I was to meet my friend Adam, who was flying in from LA, in Santiago on November 11th, to celebrate our birthdays together. As a precursor I decided to celebrate my actual birthday on the 8th with a wine tour of the area. I splurged a bit and went for the upscale tour, which included a five-course lunch at one of the wineries mid-tour. Waking up alone on your birthday is not the best of feelings, but tasting wine by 9:30am surely helps numb the pain.
It has only been within the past 10-15 years that Argentine wine has made the move from quantity to quality. Many of the old high volume vines have been replaced with quality varieties. Historically, wine was safer to drink than the water, but all that was available was the cheap quickly made “swill”, sometimes transported in cast iron pipes (e.g., winery to train station) or stored in cement vats with cracks repaired with tar.
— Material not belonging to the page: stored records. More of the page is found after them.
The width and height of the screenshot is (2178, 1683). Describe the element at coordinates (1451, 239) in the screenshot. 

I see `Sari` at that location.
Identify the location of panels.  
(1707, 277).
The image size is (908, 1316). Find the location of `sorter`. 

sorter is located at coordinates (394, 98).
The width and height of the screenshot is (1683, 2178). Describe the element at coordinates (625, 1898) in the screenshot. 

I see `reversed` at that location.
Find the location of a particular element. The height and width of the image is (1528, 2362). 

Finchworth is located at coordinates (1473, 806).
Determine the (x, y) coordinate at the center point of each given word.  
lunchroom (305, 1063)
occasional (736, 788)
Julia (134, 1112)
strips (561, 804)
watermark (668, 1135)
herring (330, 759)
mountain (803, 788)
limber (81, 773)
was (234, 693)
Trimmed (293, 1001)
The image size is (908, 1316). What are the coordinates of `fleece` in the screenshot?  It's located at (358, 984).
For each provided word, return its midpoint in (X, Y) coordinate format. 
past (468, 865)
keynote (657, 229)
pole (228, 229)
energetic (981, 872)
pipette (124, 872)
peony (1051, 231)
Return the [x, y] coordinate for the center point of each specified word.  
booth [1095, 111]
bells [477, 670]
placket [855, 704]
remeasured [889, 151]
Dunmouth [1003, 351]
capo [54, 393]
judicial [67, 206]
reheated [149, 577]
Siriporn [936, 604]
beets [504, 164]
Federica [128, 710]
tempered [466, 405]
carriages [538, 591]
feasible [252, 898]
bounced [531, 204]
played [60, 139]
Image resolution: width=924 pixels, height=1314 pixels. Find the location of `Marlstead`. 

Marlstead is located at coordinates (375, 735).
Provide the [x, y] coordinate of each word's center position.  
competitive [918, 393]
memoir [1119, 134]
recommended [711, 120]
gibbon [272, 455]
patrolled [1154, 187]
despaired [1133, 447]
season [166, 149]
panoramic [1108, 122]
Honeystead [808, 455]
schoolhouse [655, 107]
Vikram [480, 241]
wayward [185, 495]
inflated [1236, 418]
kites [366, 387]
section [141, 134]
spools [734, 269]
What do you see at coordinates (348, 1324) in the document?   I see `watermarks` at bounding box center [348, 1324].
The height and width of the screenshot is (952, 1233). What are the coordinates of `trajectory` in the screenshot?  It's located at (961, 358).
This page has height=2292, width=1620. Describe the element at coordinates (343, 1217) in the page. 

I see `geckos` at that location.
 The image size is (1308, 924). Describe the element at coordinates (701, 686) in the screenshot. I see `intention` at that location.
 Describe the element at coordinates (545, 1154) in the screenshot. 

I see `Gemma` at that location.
Even today you see Argentines, usually the older crowd, mixing their white wine with 7-up or Sprite and red wine with soda water or ice cubes – anything to make it palatable. I witnessed this several times before I knew what was going on – old habits die hard I guess.
It was my experience on the tour, and during my time since, that it was the blends that performed best. I have always appreciated Malbec (Argentina’s signature grape), but I have never spent real money on a good aged bottle. This proved true on the tour, most of the pure Malbecs tasted young, and a bit harsh, but complex with a lot of potential. Still very much drinkable, but perhaps more enjoyable in a few more years. So, as far as drinking today, the Argentine blends proved to be the most pleasing to me. Sort of like the bloodlines I guess.
The only good thing about leaving Mendoza, was knowing that I had to come back through there on my way back up to Bolivia.